エマちゃん演じるロバートが、「修道女として生きていくことに自信がない」と言っているのは、デロリスが来る前のシスター1人1人の、心理的な拘束感というか、息苦しさを横で感じていたからなのだろうなと。

自分から変えられないけど、デロリスという一種”不純物”が入ったことで、変えられるチャンスは逃したくないという気持ち。それがみんなに伝わっていったからこその一体感。
デロリスにとっても、皆の一員になるべく聖書を枕元に置いていたといういじらしさ。
そんなあれやこれやの「突き抜けきれない人たちの、突き抜けたパワーが爆発する時」の爽快感。

客席も、盛り上がりたがっているし、爽快感を味わいたがっているんですよね。
誰が言ったか「閉塞感を打ち破るために芝居を見に来る」という気持ち。
それを「大劇場のミュージカル」として打破することに、このお芝居の存在価値はあるのだと思わされる、素敵な一体感に包まれた帝劇前楽でした。

この日帝劇前楽(ご自身は帝劇楽)でご挨拶されたモリクミさんが、舞台上の台詞に掛けて「私がこの作品でここにいるのは、理由があってのことだと思います」の言葉は、ここまでのモリクミさんの辿ってきた道と重ねるときっととっても深い意味を持つと思うし。
ミュージカル初心者も含めて「劇場に新しい人を呼んでくる」というミッションにこれほどまでにぴったりな作品はないと思います。集客的には苦戦していて気の毒なほどでしたけども、この盛り上がりが次に繋がることを祈念しています。

言い古されたことですが、今回の公演で2点だけ。

作品名はやっぱり『天使にラブソングを』にしておいて欲しかった。集客が大きく違うはず。

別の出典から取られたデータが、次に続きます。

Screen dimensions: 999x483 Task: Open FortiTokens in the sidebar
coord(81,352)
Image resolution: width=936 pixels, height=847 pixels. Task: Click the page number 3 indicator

平日開演18時。これは正直きついです。子役もいないのに21時終演。
それでもそれを守らなければならない故の逆算なら、余分なシーンを切り取れば18時15分は可能なはず(とはいえ、そんなに余分なシーン感じませんでしたが)。

次の再演の時には、ぜひ再考していただきたいものです。